The first Dutch patient with hGH related CJD died in 1990. 9 During several
periods from 1963 to 1969 she received intramuscular injections of hGH. During
an unknown period the hGH was derived from South America. At age 39, 27 years
after starting the treatment, she developed an ataxic gait, slurred speech,
sensory disorders, and myoclonus, but her cognitive function remained normal.
Postmortem examination of the brain confirmed the diagnosis of CJD.9 Following
the identification of this patient, a retrospective study was started to trace
all 564 registered hGH recipients who were treated before May 1985. Until
January 1995, none of these was suspected of having CJD.10 Since 1993
prospective surveillance for all forms of human prion disease has been carried
out in the Netherlands and, apart from the patient described above, a further
two patients with iatrogenic CJD have been identified, who developed the disease
after dura mater transplantation.11
An incubation period as long as 38 years had never been reported for
iatrogenic CJD. Huillard d'Aignaux et al7 studied the incubation period in 55
patients with hGH related CJD in a cohort of 1361 French hGH recipients. The
median incubation period was between 9 and 10 years. Under the most pessimistic
model, the upper limit of the 95% confidence interval varied between 17 and 20
years. Although the infecting dose cannot be quantified, it can be speculated
that the long incubation period in our patient is partly explained by the
administration of a limited amount of hGH. This hypothesis is supported by
experimental models, in which higher infecting doses usually produce shorter
incubation periods.6 Since our patient was one of the first in the world to
receive hGH, this case indicates that still more patients with iatrogenic CJD
can be expected in the coming years. Another implication of our study is that
CJD can develop even after a low dose of hGH. This case once more testifies that
worldwide close monitoring of any form of iatrogenic CJD is mandatory.
ACKNOWLEDGEMENTS
We are grateful to M Jansen PhD MD for his search for the origin of the
growth hormone and P P Taminiau MD. CJD surveillance in the Netherlands is
carried out as part of the EU Concerted Action on the Epidemiology of CJD and
the the EU Concerted Action on Neuropathology of CJD, both funded through the
BIOMED II programme, and is supported by the Dutch Ministry of Health. This
surveillance would not have been possible without the cooperation of all Dutch
neurologists and geriatricians. ........................................
Authors' affiliations
E A Croes, G Roks*, C M van Duijn, Genetic Epidemiology Unit, Department of
Epidemiology and Biostatistics, Erasmus University Medical Centre Rotterdam, PO
Box 1738, 3000 DR Rotterdam, Netherlands
P C G Nijssen, Department of Neurology, St Elisabeth Hospital, PO Box
90151, 5000 LC Tilburg, Netherlands
G H Jansen, Department of Pathology, University Medical Centre Utrecht,
Heidelberglaan 100, 3584 CX Utrecht, Netherlands
*Also the Department of Neurology, St Elisabeth Hospital
Correspondence to: Professor C M van Duijn, Genetic Epidemiology Unit,
Department of Epidemiology and Biostatistics, Erasmus University Medical Centre
Rotterdam, PO Box 1738, 3000 DR Rotterdam, Netherlands;
vanduijn@epib.fgg.eur.nl
Received 27 December 2001 In revised form 1 March 2002 Accepted 12 March
2002
Competing interests: none declared
REFERENCES
1 Duffy P, Wolf J, Collins G, et al. Possible person-to-person transmission
of Creutzfeldt-Jakob disease. N Engl J Med 1974;290:692-3.
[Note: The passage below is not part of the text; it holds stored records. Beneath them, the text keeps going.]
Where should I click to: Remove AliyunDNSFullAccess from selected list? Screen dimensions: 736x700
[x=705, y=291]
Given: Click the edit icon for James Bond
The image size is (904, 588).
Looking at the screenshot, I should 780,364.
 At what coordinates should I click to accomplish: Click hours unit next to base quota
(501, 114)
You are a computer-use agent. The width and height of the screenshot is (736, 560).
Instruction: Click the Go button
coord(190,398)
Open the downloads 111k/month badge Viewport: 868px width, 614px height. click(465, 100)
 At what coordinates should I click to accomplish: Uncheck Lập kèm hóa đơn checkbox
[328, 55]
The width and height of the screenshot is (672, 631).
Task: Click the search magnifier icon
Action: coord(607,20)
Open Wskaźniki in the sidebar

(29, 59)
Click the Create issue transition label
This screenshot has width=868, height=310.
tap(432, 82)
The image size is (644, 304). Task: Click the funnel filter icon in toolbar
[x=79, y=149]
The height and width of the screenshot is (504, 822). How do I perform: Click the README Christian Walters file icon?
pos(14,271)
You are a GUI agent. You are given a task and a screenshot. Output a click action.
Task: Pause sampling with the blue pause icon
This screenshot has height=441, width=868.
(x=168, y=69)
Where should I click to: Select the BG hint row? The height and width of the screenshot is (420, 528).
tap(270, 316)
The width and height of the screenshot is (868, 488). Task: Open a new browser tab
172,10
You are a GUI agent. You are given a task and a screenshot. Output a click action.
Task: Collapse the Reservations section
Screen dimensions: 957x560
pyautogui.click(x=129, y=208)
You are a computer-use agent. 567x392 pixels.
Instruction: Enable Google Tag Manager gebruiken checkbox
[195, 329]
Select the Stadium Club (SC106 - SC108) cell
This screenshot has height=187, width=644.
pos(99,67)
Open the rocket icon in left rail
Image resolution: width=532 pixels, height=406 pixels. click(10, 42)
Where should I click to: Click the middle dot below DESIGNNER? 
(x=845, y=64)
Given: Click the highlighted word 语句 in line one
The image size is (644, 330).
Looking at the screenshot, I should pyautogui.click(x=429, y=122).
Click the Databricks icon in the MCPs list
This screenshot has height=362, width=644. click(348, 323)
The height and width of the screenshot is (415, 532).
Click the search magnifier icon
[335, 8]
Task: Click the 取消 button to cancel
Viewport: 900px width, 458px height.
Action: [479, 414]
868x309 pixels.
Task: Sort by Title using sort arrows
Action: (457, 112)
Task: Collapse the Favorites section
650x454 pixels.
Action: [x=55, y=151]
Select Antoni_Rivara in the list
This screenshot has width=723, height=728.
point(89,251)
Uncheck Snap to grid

2 Bernoulli C, Siegfried J, Baumgartner G, et al. Danger of accidental
person-to-person transmission of Creutzfeldt-Jakob disease by surgery. Lancet
1977;i:478-9.
3 Koch TK, Berg BO, De Armond SJ, et al. Creutzfeldt-Jakob disease in a
young adult with idiopathic hypopituitarism: possible relation to the
administration of cadaveric human growth hormone. N Engl J Med
1985;313:731-3.
4 Cochius JI, Burns RJ, Blumbergs PC, et al. Creutzfeldt-Jakob disease in a
recipient of human pituitary-derived gonadotrophin. Aust NZ J Med
1990;20:592-3.
5 Thadani V, Penar PL, Partington J, et al. Creutzfeldt-Jakob disease
probably acquired from a cadaveric dura mater graft: case report. J Neurosurg
1988;69:766-9.
6 Brown P, Preece M, Brandel JP, et al. Iatrogenic Creutzfeldt-Jakob
disease at the millennium. Neurology 2000;55:1075-81.
7 Huillard d'Aignaux J, Costagliola D, Maccario J, et al. Incubation period
of Creutzfeldt-Jakob disease in human growth hormone recipients in France.
Neurology 1999;53:1197-201.
8 Billette de Villemeur T, Deslys JP, Pradel A, et al. Creutzfeldt-Jakob
disease from contaminated growth hormone extracts in France. Neurology
1996;47:690-5.
9 Roos RA, Wintzen AR, Will RG, et al. Een patiënt met de ziekte van
Creutzfeldt-Jakob na behandeling met humaan groeihormoon. Ned Tijdschr Geneeskd
1996;140:1190-3.
10 Wientjens DP, Rikken B, Wit JM, et al. A nationwide cohort study on
Creutzfeldt-Jakob disease among human growth hormone recipients.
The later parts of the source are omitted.